After the lockdown

Emerging from a lockdown spent grieving brings mixed emotions.

Trees Sizzling Minerals

 

It’s half term and the sun is finally out. GCSE and A Level people have finished school and have endless months ahead of them. It should be a time to relax and take it easy. But there’s still a lot of insecurity around and endless months could feed into anxiety and depression, which means trying to take preventive action – some sort of job, project, DIY initiative perhaps, a loose sense of structure.

Left to their own devices teenagers would sleep all day and then spend all night rewatching Eurovision – at least in our house. Which would be fine, but it doesn’t make them feel any better about themselves. Everyone is having friendship issues and loneliness is a terrible thing at any age, but especially in teenagers, and especially teenagers who are grieving. At least they have each other.

Eurovision in our house is a huge celebration. It lasts for months, involves dressing up on the night and eating food from around the continent. Italy has now become the destination of their dreams and we already know the entire back catalogue of Maneskin, the winners. Yes, they love the songs and the glamour, but really underneath it all it is a celebration of their sister, who was chief Eurovision cheerleader. We don’t talk about her, we can’t talk about her together, but we do her all the time, we keep her here in everything we do.
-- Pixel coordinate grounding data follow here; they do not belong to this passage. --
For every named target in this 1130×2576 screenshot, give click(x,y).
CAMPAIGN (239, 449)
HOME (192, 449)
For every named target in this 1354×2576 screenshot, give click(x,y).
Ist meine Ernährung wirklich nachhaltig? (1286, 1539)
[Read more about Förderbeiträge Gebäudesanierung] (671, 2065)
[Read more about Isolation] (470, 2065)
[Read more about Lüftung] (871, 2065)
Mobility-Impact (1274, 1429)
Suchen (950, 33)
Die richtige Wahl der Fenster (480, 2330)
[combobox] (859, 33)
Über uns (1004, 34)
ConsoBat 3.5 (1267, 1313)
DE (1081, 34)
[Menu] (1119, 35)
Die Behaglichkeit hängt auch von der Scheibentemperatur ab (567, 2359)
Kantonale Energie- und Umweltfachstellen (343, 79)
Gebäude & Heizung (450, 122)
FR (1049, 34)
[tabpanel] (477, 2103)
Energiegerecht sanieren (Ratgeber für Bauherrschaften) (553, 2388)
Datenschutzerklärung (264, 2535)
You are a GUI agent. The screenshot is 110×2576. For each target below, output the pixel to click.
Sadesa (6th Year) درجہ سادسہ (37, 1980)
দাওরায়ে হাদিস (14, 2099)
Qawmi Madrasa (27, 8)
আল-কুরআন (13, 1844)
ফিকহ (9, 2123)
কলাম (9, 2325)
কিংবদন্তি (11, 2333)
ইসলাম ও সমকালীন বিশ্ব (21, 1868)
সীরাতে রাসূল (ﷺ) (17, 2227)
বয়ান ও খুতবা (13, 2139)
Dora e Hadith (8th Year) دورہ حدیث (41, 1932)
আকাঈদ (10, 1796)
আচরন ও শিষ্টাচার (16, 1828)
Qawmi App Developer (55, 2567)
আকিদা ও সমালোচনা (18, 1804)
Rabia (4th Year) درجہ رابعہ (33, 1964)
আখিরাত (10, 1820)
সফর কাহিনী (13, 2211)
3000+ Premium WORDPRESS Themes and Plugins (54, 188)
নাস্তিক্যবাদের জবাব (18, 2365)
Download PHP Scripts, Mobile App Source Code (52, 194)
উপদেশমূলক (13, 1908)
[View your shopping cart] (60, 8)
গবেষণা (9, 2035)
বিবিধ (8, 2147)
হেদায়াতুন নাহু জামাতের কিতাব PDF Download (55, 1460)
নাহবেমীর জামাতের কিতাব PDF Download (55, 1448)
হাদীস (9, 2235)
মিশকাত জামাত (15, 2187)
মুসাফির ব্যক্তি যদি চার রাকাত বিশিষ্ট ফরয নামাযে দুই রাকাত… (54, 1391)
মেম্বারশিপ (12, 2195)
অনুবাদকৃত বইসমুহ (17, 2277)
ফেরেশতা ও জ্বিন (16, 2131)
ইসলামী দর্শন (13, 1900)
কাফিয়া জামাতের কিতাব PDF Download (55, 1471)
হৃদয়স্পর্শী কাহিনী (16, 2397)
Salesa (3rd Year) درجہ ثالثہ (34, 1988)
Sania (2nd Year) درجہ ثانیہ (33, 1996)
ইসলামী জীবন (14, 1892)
Time passes, but nothing much changes. We still crawl through the days. We’ve seen people since the great Opening Up, but mostly they have not asked about the big elephant in the room, bar factual details about the police report [only just received], the inquest etc. Usually it is me asking the questions about them. Maybe that is better because what can you say? That is the thing as a parent too. You feel so completely impotent. You want to help your children. The natural instinct is to ‘make it better’, but there is no better to be had.

Instead it comes back to structure. Not a rigid one, but regular things to get you through the day. Regular times to ‘talk’ to my Nish, visit the bird box we put up for her in the forest, work…And stupid things like a hot chocolate on a Friday or a favourite meal or something small to get through the week…staging posts to help us get through all this time when we are without her in person, but our heads are full of her and every item on the news or programme on the tv seems to be about her. She’s the top score on Just Dance, she’s my son’s head on my shoulder, she’s in every drop off at the tube, every car journey, every time I go into the kitchen in the morning, in the last aisle at Tesco looking for shampoo, in all music…

And in a way being in the house on our own with her has helped over these months. It is so difficult to go out into the world to places that we went before and not be with her or be able to text her and tell her. I used to text her all the time, but usually her phone was on airplane mode and the messages didn’t get through for a while. In my head I am texting her all the time now. She’s still on airplane mode, but I hope somehow my messages pulsate out across the air.